▶ **Work to be completed**:
Of all the entries below, only the lines from the one with "This screenshot has height=649, width=782." up to and including the one with "Task: Expand Monitor and Alert section icon" are to be duplicated exactly.

═════ Input material ═════

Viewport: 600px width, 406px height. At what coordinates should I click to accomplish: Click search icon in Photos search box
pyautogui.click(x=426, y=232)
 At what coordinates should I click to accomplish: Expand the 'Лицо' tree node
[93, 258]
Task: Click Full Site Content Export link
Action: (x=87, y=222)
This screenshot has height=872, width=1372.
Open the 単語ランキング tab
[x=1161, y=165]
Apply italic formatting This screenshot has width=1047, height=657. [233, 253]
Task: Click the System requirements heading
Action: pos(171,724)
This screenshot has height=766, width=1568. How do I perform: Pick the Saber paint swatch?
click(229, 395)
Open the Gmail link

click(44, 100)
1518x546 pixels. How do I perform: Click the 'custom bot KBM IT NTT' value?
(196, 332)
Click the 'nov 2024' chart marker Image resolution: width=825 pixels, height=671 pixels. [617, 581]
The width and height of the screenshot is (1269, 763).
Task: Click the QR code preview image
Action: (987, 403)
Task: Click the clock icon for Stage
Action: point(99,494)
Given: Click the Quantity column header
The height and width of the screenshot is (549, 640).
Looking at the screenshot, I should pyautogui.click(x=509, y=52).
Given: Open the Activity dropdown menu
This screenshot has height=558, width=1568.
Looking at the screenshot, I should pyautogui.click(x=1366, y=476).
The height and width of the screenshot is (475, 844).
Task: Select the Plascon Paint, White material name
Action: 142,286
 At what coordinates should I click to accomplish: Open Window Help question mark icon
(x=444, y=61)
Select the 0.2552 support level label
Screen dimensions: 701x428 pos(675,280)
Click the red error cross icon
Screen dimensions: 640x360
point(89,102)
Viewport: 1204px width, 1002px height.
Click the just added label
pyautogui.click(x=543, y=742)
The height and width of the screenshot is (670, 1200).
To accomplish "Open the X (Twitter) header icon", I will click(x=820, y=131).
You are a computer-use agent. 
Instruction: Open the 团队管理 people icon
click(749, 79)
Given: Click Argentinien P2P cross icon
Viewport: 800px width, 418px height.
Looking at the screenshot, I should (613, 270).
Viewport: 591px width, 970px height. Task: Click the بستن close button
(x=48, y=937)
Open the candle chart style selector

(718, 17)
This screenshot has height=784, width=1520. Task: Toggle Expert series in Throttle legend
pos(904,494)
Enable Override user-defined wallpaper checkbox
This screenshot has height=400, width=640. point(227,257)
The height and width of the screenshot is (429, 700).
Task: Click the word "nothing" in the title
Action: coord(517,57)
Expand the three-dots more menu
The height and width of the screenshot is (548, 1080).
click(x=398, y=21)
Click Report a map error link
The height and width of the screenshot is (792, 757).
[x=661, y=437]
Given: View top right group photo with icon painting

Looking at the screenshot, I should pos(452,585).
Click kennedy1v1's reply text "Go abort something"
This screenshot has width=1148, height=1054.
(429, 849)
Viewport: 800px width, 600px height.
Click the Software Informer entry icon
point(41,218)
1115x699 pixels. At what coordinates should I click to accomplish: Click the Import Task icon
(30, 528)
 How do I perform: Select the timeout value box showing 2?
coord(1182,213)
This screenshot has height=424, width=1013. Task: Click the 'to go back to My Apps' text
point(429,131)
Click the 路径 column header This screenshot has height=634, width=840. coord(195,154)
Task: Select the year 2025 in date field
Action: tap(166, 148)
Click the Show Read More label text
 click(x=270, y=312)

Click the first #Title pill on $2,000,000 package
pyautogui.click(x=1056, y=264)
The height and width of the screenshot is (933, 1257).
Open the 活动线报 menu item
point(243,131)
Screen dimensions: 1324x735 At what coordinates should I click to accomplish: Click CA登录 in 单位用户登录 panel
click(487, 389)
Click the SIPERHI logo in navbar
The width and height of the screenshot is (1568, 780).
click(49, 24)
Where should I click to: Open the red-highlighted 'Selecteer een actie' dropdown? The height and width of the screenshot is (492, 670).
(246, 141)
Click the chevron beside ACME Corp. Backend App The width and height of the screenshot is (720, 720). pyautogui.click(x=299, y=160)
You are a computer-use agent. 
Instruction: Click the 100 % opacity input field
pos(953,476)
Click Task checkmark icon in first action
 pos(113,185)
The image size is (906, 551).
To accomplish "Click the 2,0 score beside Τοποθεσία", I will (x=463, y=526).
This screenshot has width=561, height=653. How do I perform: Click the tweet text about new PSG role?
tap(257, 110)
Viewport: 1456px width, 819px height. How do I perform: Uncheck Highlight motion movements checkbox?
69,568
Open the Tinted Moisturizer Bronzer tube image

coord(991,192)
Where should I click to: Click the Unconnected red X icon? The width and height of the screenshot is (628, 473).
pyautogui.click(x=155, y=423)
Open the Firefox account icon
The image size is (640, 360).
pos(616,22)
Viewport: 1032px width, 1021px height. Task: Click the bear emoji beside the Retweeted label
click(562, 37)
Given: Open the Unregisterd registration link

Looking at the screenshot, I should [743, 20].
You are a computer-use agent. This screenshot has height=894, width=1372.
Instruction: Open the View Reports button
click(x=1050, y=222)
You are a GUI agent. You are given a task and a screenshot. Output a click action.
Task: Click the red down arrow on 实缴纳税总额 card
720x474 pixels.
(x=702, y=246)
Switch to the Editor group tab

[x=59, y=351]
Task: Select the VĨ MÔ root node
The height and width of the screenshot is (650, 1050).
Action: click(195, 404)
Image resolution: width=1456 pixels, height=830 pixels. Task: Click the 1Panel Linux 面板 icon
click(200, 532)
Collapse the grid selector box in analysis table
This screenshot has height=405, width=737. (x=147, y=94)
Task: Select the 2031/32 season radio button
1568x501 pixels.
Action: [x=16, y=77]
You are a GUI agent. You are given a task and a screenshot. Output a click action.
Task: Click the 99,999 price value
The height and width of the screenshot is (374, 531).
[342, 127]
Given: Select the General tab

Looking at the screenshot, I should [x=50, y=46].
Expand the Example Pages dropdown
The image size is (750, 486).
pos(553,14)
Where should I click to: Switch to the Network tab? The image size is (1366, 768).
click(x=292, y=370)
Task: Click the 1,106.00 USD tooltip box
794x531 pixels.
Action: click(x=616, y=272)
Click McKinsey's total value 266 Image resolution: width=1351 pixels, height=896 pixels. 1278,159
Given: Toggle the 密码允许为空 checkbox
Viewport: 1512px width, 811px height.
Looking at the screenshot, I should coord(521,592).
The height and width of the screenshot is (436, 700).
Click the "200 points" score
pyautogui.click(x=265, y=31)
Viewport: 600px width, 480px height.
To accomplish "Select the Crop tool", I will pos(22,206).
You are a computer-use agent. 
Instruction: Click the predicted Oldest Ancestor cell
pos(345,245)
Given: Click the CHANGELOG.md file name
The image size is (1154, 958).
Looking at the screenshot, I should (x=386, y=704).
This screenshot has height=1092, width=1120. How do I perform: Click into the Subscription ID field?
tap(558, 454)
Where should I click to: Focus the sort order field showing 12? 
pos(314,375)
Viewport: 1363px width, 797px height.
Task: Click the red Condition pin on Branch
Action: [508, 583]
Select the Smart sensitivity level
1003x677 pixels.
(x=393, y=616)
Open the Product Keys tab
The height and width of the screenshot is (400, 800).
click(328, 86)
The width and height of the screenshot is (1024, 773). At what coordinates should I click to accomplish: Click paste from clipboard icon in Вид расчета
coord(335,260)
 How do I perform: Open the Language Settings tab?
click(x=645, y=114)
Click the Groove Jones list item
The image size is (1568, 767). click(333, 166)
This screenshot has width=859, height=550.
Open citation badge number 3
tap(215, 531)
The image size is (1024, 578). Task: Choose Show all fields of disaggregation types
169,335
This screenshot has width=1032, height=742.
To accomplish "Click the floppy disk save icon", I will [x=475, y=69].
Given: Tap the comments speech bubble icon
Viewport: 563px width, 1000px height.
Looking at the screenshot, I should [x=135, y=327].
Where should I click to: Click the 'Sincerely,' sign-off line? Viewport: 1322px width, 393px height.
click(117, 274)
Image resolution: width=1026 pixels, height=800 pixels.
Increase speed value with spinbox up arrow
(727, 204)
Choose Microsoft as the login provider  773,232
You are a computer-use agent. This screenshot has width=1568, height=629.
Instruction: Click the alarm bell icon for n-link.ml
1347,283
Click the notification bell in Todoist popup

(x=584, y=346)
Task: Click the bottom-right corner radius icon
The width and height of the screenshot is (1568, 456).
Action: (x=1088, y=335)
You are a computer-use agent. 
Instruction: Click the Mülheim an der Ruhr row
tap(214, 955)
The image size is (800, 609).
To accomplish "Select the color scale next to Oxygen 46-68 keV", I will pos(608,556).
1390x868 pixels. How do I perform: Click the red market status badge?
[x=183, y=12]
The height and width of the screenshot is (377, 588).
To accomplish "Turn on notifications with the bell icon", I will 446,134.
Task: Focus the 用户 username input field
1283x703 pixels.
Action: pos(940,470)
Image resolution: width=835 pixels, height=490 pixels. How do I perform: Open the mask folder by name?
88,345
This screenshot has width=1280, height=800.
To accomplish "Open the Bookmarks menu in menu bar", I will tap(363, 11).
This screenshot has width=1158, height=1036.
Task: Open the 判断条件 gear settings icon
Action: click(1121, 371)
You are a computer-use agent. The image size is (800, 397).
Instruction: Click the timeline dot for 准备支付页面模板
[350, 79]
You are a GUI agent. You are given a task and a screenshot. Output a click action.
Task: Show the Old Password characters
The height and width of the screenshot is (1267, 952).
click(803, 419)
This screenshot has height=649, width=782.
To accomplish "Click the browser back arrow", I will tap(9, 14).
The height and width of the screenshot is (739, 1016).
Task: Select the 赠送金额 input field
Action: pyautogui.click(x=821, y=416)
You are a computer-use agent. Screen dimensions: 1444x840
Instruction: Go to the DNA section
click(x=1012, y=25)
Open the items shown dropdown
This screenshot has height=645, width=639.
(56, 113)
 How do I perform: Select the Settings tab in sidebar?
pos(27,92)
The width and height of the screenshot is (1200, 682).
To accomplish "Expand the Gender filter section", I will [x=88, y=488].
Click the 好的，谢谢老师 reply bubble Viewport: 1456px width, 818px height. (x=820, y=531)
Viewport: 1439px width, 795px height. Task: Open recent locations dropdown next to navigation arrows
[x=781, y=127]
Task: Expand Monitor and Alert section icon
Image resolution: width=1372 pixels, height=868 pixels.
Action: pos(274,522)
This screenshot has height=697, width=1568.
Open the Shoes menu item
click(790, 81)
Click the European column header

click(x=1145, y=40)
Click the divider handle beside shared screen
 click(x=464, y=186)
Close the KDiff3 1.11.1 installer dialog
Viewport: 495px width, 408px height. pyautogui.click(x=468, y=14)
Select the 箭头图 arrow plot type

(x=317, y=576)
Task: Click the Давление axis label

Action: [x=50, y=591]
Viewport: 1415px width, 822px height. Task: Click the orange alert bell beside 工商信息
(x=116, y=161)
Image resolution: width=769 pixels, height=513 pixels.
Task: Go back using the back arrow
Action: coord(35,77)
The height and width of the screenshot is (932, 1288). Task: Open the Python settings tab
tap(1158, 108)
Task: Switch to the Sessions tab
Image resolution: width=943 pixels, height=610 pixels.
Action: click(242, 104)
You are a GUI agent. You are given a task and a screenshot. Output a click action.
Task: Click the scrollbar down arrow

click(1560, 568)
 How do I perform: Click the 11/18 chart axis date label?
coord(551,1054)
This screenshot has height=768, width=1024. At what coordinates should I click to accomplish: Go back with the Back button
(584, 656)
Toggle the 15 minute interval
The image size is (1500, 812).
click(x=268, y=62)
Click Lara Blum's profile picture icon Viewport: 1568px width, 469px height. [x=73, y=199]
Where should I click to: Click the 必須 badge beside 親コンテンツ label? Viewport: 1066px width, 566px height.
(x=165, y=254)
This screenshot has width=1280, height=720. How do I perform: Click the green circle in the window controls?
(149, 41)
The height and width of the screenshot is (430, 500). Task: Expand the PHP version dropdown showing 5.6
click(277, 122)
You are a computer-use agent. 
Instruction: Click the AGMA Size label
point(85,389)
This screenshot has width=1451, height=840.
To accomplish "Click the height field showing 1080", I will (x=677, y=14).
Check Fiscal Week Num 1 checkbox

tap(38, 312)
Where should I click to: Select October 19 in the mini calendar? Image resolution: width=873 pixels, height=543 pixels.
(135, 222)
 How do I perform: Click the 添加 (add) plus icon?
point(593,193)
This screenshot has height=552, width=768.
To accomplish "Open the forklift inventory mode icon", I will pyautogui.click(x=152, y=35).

═════

▶ **Output of the task**:
This screenshot has height=649, width=782.
To accomplish "Click the browser back arrow", I will tap(9, 14).
The height and width of the screenshot is (739, 1016).
Task: Select the 赠送金额 input field
Action: pyautogui.click(x=821, y=416)
You are a computer-use agent. Screen dimensions: 1444x840
Instruction: Go to the DNA section
click(x=1012, y=25)
Open the items shown dropdown
This screenshot has height=645, width=639.
(56, 113)
 How do I perform: Select the Settings tab in sidebar?
pos(27,92)
The width and height of the screenshot is (1200, 682).
To accomplish "Expand the Gender filter section", I will [x=88, y=488].
Click the 好的，谢谢老师 reply bubble Viewport: 1456px width, 818px height. (x=820, y=531)
Viewport: 1439px width, 795px height. Task: Open recent locations dropdown next to navigation arrows
[x=781, y=127]
Task: Expand Monitor and Alert section icon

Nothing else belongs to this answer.